[ExI] Watson on NOVA

Samantha Atkins sjatkins at mac.com
Mon Feb 14 19:17:02 UTC 2011


On 02/13/2011 09:29 PM, Kelly Anderson wrote:
> On Sun, Feb 13, 2011 at 2:28 AM, BillK<pharos at gmail.com>  wrote:
>> On Sun, Feb 13, 2011 at 8:58 AM, Kelly Anderson  wrote:
>> IBM PR makes big claims for Watson (but that's their job  :)  ).
>> <http://www-03.ibm.com/press/us/en/presskit/27297.wss>
>> Quote:
>> Watson's ability to understand the meaning and context of human
>> language, and rapidly process information to find precise answers to
>> complex questions, holds enormous potential to transform how computers
>> help people accomplish tasks in business and their personal lives.
>> Watson will enable people to rapidly find specific answers to complex
>> questions. The technology could be applied in areas such as
>> healthcare, for accurately diagnosing patients, to improve online
>> self-service help desks, to provide tourists and citizens with
>> specific information regarding cities, prompt customer support via
>> phone, and much more.
> I have absolutely no doubt that Watson-like systems can do this. As a
> research assistant to a doctor, Watson would be invaluable. It is, in
> fact, a new kind of search engine with a little more intelligence than
> a Google type system. And while Google is not an AI, sometimes it
> feels like it is. Watson isn't a general AI, but it will feel like it
> is at least some of the time.
>
> Honestly, I can't wait to watch Jeopardy tomorrow.
>
>> -------------------------
>>
>> This article talks about what the developers are working on:
>> <http://www.prnewswire.com/news-releases/ibm-announces-eight-universities-contributing-to-the-watson-computing-systems-development-115892914.html>
>>
>> Looks like they are doing some pretty complex stuff in there.
> No doubt.
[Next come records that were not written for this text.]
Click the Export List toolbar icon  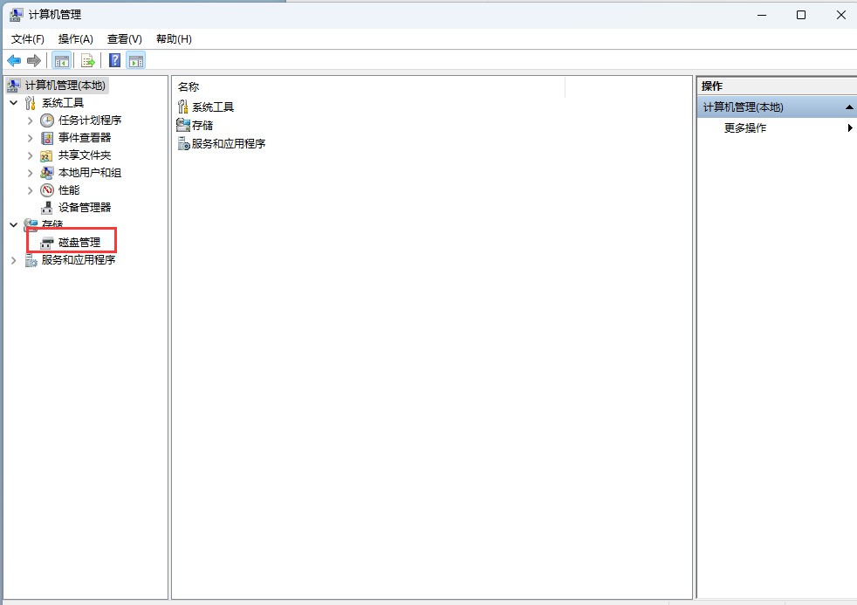click(x=87, y=60)
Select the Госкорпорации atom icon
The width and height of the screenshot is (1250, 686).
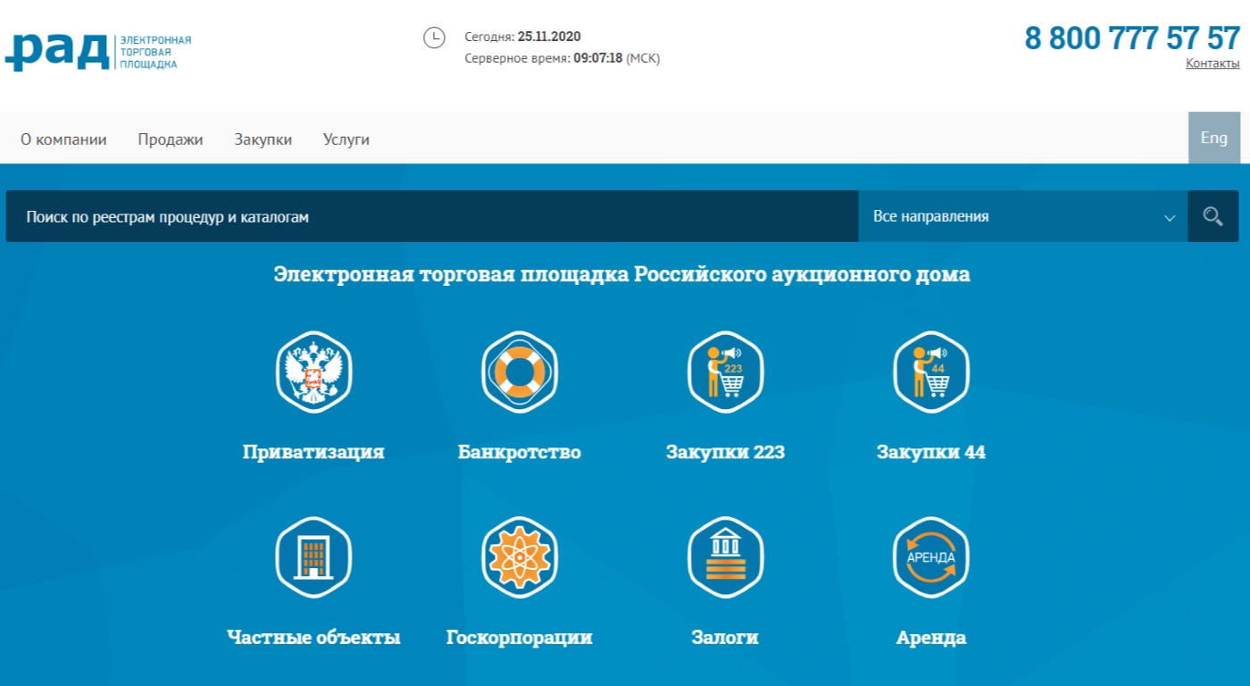520,555
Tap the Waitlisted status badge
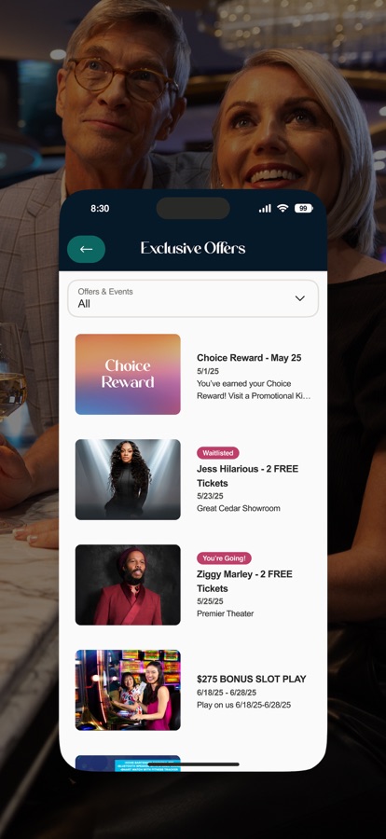Image resolution: width=386 pixels, height=839 pixels. pos(218,453)
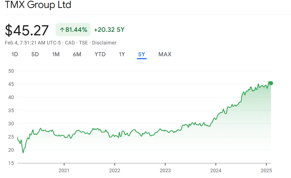Click the 2021 label on the x-axis
The image size is (291, 178).
click(x=64, y=171)
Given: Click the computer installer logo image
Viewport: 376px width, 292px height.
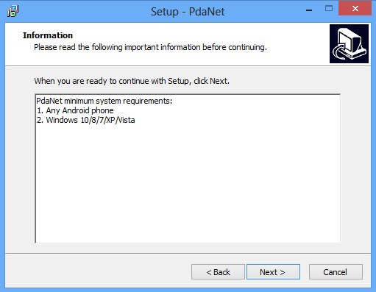Looking at the screenshot, I should click(x=349, y=43).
One clarification on this deal. While it doesn't appear that
> Watson does much sophisticated natural language processing of the text
> in its index, it does appear to do very sophisticated NLP of the
> questions and categories.

How much sophistication does it need to prune its search of its jeopardy 
database?  Not all that much.  It is not doing any sort of general 
modelling of the speaker's mind, any sort of concept formation, taking 
note of any but the fixed context of jeopardy and fixed question 
categories.  So how does one leap to general wonderful NLP capabilities 
and being a good basis for creating a doctor's assistant?